What is asked: Return the lines exactly as they appear, starting at the line that contains "This screenshot has width=1406, height=1013." and ending at the line that contains "click(131, 72)", inclusive.

----------------

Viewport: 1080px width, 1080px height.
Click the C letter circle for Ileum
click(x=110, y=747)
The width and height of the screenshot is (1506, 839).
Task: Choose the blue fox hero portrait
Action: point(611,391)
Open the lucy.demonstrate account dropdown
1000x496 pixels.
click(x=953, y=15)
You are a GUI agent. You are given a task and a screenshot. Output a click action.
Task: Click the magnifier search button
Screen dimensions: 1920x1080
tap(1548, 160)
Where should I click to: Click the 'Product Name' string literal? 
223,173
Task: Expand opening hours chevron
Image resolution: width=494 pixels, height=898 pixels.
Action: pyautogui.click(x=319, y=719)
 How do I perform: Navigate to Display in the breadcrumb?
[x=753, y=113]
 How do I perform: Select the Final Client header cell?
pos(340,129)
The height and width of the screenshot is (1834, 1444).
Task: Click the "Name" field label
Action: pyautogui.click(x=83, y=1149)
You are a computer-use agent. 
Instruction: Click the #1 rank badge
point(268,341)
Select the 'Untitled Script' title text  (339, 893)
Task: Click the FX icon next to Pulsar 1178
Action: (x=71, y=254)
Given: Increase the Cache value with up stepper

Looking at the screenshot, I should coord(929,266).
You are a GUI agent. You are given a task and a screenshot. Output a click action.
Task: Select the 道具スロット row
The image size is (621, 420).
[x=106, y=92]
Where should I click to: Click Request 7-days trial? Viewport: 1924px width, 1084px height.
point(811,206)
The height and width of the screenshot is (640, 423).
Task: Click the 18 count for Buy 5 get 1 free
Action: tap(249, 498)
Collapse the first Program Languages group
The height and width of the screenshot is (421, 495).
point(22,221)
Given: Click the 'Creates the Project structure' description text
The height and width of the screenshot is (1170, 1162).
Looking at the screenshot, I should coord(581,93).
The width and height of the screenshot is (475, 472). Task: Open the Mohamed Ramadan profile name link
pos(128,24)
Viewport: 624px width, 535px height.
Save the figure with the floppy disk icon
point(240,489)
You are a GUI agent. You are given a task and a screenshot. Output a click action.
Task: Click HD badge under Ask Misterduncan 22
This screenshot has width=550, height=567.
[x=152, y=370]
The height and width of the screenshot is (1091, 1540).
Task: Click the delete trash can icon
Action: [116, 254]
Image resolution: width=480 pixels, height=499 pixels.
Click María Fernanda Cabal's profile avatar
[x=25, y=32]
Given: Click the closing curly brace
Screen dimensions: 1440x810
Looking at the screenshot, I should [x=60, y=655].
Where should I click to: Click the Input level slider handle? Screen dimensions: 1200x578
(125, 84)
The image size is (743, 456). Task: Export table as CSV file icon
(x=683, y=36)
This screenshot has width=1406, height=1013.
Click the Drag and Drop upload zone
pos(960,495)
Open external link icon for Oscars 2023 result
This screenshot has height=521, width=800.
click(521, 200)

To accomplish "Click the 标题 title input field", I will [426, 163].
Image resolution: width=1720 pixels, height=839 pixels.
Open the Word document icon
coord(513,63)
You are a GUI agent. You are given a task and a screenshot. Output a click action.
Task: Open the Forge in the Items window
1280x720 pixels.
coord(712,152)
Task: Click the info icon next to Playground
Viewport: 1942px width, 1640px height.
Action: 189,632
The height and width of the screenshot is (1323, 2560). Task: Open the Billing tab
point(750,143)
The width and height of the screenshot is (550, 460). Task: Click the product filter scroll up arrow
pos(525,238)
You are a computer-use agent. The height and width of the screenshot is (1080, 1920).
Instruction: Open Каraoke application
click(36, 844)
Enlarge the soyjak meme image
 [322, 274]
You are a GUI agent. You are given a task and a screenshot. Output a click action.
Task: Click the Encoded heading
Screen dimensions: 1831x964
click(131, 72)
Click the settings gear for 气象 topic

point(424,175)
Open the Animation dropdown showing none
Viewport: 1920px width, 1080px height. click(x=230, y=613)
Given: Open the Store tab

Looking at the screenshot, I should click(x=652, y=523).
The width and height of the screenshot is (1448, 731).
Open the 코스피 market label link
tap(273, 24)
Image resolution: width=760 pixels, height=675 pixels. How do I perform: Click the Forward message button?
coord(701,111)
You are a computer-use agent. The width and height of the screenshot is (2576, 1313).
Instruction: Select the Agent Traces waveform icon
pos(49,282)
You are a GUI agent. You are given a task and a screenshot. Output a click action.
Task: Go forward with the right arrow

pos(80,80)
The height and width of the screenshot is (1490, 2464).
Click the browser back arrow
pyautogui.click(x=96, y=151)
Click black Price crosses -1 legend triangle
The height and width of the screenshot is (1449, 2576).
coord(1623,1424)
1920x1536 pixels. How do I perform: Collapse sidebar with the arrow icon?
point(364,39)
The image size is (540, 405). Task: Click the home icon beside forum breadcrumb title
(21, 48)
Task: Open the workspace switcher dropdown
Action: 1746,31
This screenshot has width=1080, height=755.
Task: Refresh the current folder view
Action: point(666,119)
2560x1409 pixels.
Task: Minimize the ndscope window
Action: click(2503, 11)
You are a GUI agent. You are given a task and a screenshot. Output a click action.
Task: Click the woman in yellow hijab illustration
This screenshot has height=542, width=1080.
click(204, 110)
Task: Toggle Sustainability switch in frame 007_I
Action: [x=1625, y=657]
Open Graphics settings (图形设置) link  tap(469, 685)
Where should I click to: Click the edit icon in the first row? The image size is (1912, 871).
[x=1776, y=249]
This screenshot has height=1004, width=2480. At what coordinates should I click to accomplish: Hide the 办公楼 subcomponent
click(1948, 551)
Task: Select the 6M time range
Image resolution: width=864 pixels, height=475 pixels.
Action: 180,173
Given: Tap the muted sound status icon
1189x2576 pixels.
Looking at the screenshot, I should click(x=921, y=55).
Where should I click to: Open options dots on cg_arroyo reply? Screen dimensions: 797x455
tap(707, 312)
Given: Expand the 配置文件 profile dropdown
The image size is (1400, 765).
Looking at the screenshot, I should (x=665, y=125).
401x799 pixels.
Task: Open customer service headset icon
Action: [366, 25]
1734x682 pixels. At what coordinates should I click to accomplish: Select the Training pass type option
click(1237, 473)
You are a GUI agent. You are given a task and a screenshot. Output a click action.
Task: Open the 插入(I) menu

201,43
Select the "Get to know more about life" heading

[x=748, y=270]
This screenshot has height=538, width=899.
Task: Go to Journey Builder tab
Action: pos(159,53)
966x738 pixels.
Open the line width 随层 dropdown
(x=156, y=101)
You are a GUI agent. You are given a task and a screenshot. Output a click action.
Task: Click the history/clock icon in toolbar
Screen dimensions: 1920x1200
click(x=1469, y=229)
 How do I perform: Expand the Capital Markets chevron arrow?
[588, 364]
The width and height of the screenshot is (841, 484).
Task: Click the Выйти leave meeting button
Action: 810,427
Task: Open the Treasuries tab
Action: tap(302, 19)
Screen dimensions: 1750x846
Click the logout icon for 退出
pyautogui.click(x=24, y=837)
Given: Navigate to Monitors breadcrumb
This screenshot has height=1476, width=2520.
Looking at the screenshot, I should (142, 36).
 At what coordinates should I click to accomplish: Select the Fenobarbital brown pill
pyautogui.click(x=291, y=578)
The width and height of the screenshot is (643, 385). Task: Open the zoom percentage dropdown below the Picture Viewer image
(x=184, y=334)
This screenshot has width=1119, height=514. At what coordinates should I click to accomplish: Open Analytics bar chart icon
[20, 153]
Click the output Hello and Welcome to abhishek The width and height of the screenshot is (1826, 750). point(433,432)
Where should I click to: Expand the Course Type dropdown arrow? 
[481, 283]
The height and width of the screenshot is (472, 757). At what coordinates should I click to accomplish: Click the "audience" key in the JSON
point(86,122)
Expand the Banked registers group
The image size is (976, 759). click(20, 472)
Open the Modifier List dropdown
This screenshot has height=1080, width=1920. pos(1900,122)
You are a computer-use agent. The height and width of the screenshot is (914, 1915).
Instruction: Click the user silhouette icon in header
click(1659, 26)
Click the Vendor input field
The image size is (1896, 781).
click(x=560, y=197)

----------------

Response:
This screenshot has width=1406, height=1013.
Click the Drag and Drop upload zone
pos(960,495)
Open external link icon for Oscars 2023 result
This screenshot has height=521, width=800.
click(521, 200)

To accomplish "Click the 标题 title input field", I will [426, 163].
Image resolution: width=1720 pixels, height=839 pixels.
Open the Word document icon
coord(513,63)
You are a GUI agent. You are given a task and a screenshot. Output a click action.
Task: Open the Forge in the Items window
1280x720 pixels.
coord(712,152)
Task: Click the info icon next to Playground
Viewport: 1942px width, 1640px height.
Action: 189,632
The height and width of the screenshot is (1323, 2560). Task: Open the Billing tab
point(750,143)
The width and height of the screenshot is (550, 460). Task: Click the product filter scroll up arrow
pos(525,238)
You are a computer-use agent. The height and width of the screenshot is (1080, 1920).
Instruction: Open Каraoke application
click(36, 844)
Enlarge the soyjak meme image
 [322, 274]
You are a GUI agent. You are given a task and a screenshot. Output a click action.
Task: Click the Encoded heading
Screen dimensions: 1831x964
click(131, 72)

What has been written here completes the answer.